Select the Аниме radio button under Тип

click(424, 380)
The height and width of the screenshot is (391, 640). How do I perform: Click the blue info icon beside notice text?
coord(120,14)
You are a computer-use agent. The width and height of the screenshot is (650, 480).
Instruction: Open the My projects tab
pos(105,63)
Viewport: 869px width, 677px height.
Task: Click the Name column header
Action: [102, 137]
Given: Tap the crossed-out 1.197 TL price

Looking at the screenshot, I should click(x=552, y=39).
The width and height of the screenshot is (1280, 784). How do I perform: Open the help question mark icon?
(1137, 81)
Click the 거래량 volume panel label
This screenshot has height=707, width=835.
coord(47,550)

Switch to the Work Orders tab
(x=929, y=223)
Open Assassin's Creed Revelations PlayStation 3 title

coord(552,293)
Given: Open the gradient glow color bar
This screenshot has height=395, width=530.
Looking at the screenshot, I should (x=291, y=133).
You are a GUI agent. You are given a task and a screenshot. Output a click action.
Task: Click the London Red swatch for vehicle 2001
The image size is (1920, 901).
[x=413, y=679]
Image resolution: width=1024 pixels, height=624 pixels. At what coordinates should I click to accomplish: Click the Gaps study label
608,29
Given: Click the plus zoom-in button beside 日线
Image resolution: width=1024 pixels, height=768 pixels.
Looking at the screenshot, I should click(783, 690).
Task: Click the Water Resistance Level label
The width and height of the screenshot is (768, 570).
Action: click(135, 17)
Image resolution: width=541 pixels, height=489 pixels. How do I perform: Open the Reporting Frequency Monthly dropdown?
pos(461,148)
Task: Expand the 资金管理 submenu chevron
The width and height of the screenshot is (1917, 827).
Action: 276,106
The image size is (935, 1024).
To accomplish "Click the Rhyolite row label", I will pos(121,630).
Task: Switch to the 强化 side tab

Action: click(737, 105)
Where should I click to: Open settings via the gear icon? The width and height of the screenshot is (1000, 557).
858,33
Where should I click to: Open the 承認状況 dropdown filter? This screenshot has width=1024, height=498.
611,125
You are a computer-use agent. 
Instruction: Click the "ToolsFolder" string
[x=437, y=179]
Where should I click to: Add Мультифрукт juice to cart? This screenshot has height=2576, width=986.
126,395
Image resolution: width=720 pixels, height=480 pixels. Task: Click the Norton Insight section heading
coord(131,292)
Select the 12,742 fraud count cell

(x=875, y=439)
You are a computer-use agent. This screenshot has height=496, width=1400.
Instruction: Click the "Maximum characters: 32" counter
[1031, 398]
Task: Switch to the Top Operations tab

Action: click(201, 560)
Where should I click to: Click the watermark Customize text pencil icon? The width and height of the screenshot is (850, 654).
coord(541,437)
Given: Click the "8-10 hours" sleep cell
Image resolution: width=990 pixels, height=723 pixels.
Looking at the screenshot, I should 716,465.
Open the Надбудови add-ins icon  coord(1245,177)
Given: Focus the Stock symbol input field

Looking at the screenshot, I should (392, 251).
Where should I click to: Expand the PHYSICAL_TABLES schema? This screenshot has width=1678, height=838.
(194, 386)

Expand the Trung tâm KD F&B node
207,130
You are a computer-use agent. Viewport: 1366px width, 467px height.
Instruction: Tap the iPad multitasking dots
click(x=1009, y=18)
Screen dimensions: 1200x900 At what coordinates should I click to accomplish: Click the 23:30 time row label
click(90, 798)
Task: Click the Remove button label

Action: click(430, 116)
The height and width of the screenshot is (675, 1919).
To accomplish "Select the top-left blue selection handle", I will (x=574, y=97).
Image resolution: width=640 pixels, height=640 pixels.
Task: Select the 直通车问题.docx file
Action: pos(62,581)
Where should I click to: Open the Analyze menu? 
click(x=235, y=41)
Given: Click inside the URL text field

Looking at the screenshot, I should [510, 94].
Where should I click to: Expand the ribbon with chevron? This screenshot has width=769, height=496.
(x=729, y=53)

#####

## TO DO
Note every line above where the string "agent" shows up, and copy those lines.

## EXERCISE SOLUTION
You are a computer-use agent. The width and height of the screenshot is (650, 480).
You are a GUI agent. You are given a task and a screenshot. Output a click action.
You are a computer-use agent. 
You are a computer-use agent. This screenshot has height=496, width=1400.
You are a computer-use agent. Viewport: 1366px width, 467px height.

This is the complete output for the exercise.